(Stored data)

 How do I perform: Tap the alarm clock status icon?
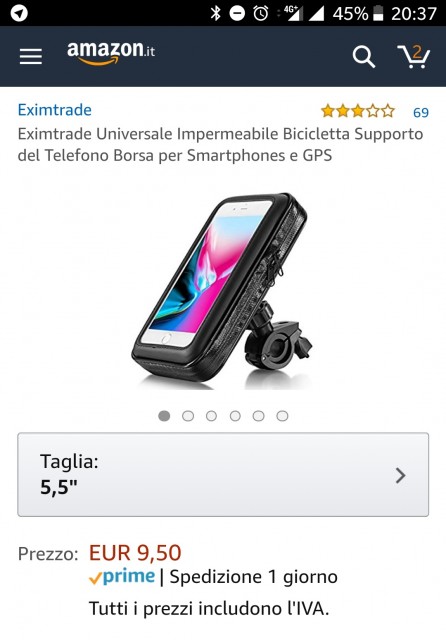coord(261,13)
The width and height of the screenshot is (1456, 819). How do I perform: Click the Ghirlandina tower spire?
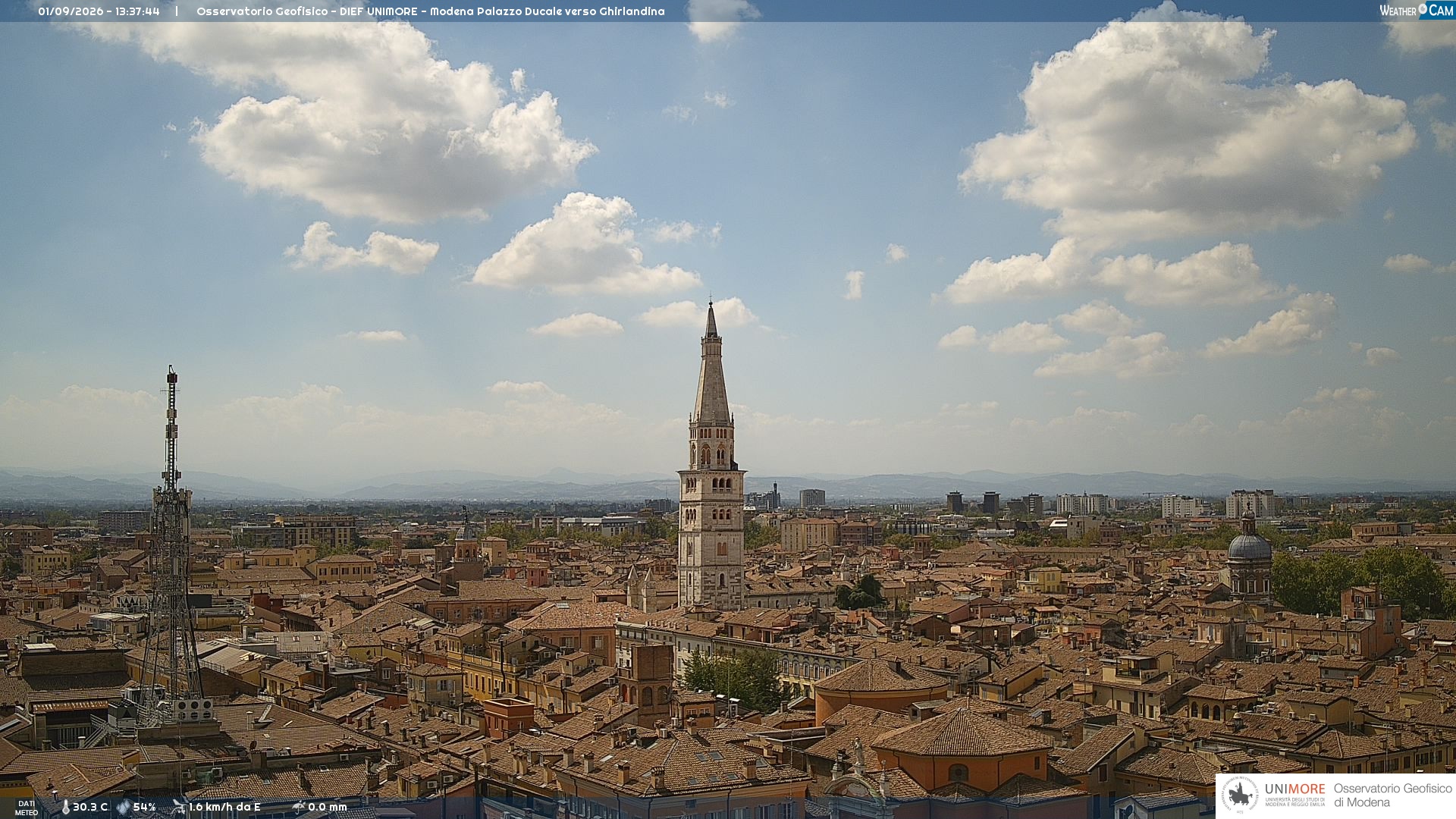[x=711, y=364]
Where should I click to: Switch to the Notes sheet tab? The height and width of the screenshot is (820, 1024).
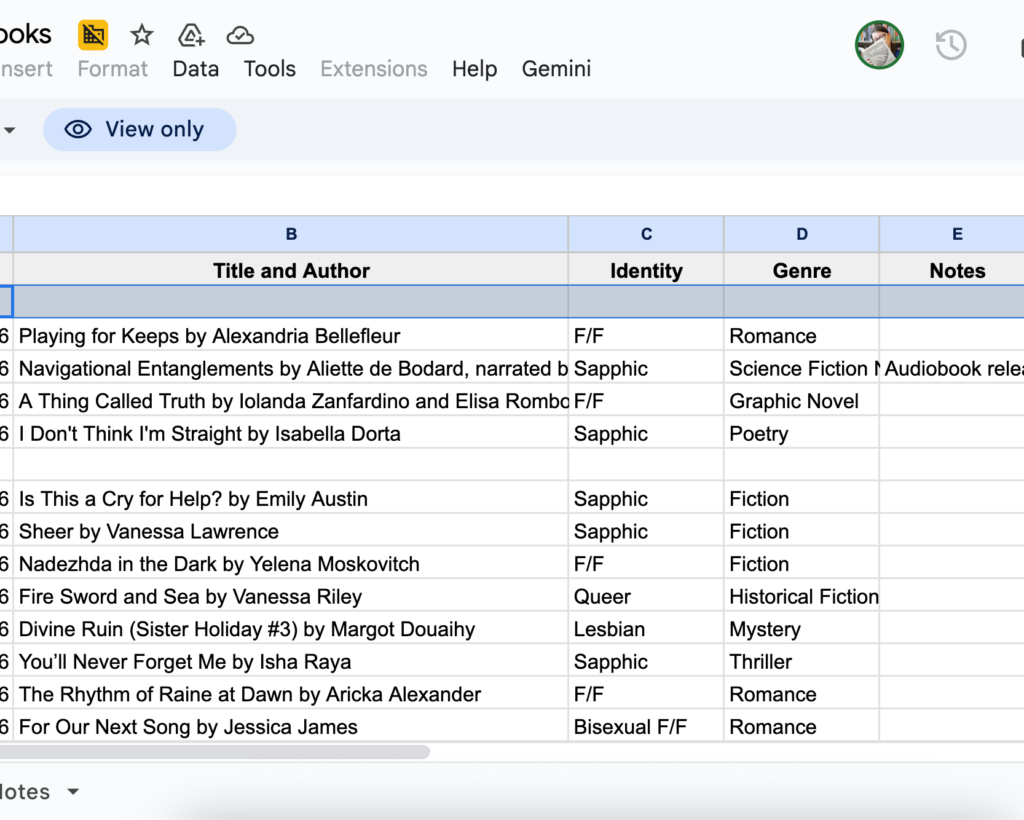pos(25,791)
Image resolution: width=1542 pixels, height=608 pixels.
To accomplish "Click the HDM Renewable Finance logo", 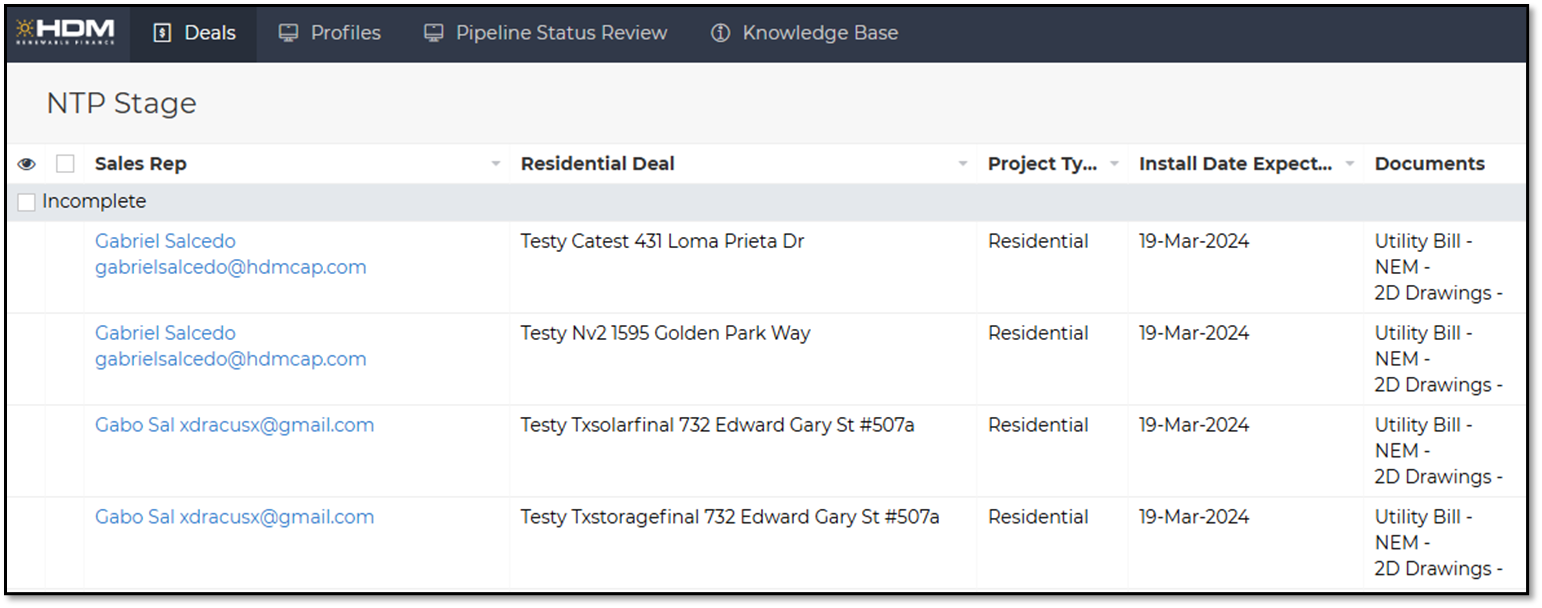I will click(x=66, y=33).
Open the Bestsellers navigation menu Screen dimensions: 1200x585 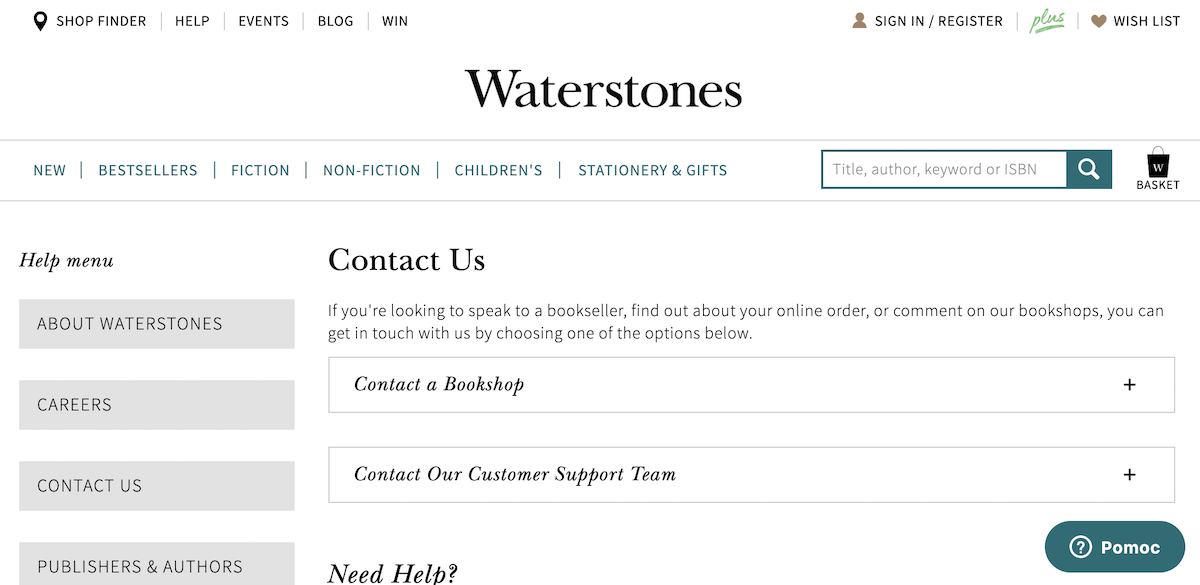(x=148, y=170)
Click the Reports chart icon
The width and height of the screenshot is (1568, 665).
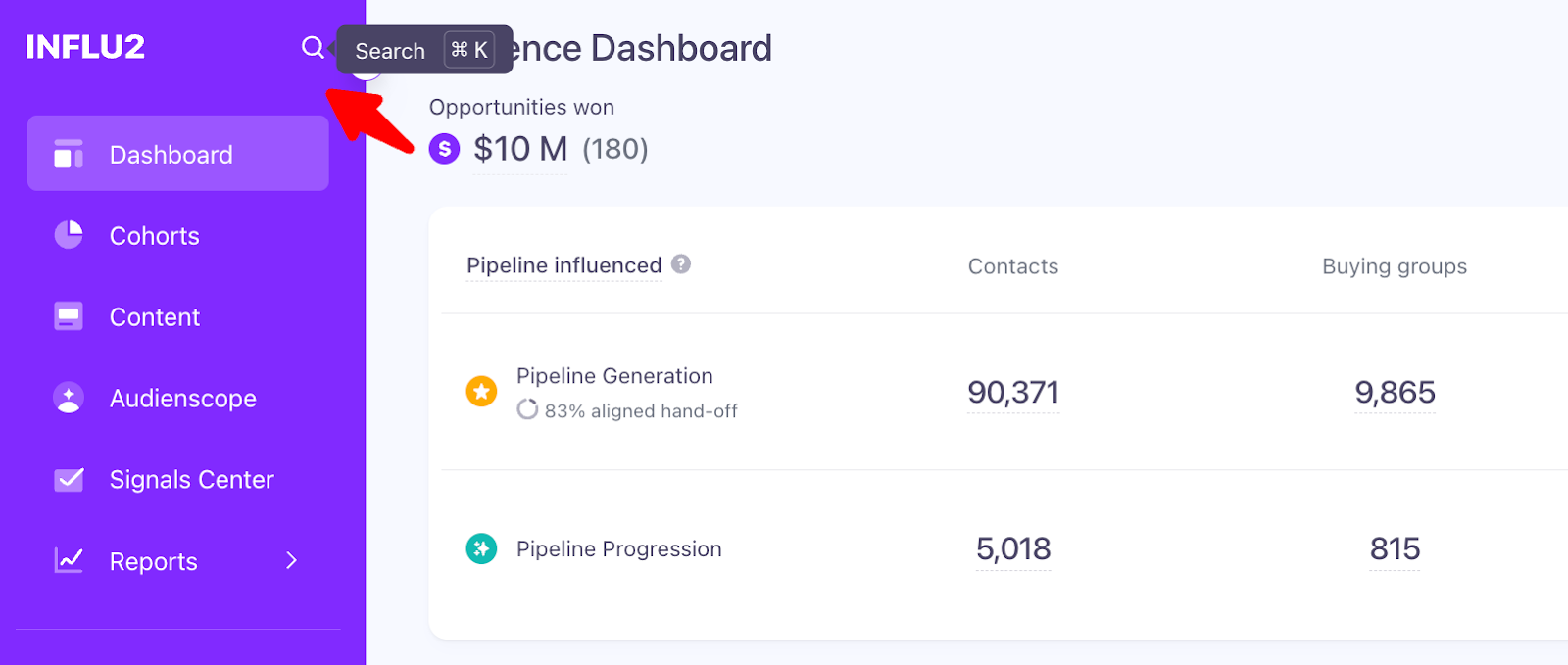click(68, 560)
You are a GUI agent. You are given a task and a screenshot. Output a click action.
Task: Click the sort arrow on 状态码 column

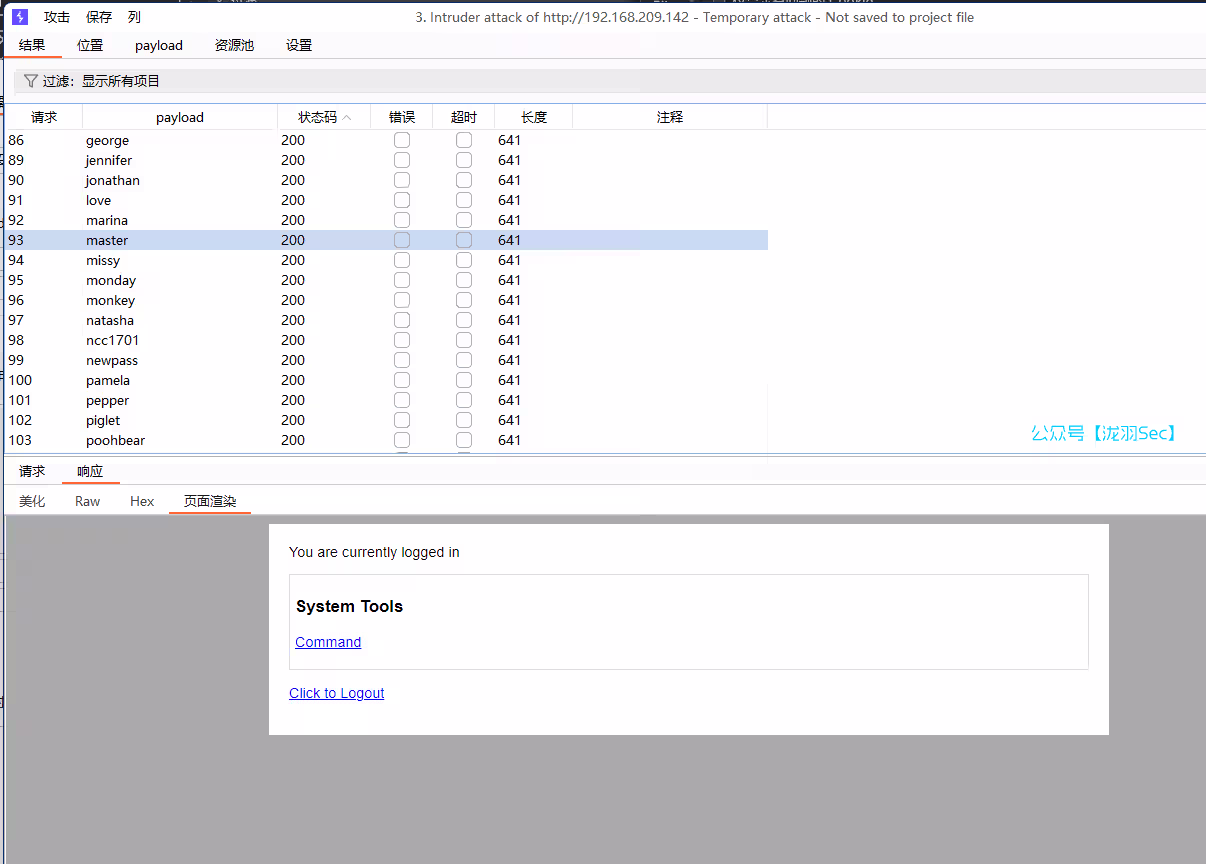pos(347,118)
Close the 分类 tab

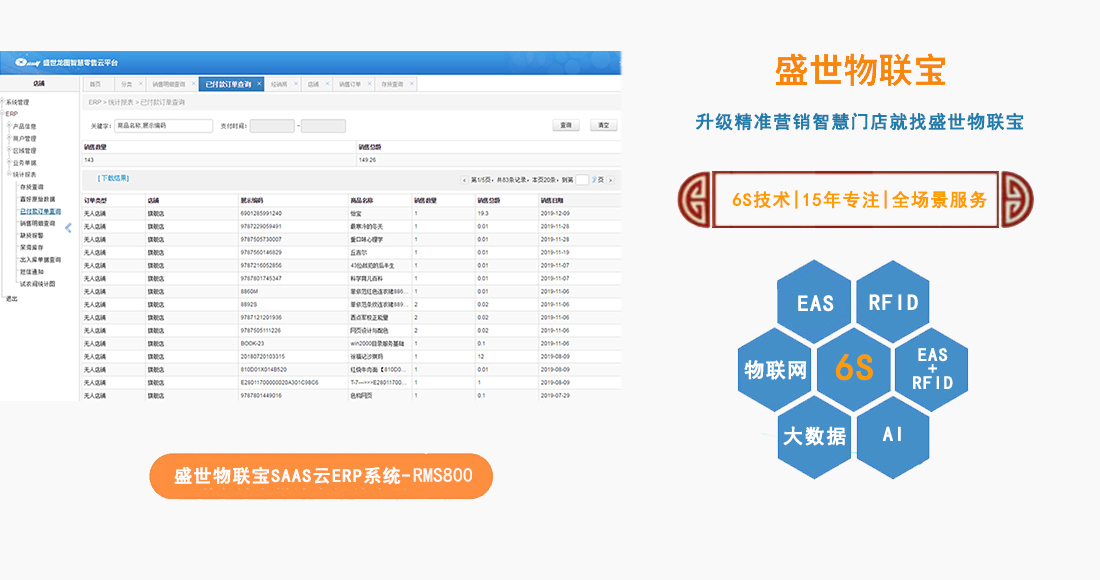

● Activity
Only the lines from the line with "The width and height of the screenshot is (1568, 665)." through the closing line of the data, both included, should be set down, exactly as written and without pictures.

● Response to the exercise
The width and height of the screenshot is (1568, 665).
click(68, 560)
You are a GUI agent. You are given a task and a screenshot. Output a click action.
Task: Click the sort arrow on 状态码 column

pos(347,118)
Close the 分类 tab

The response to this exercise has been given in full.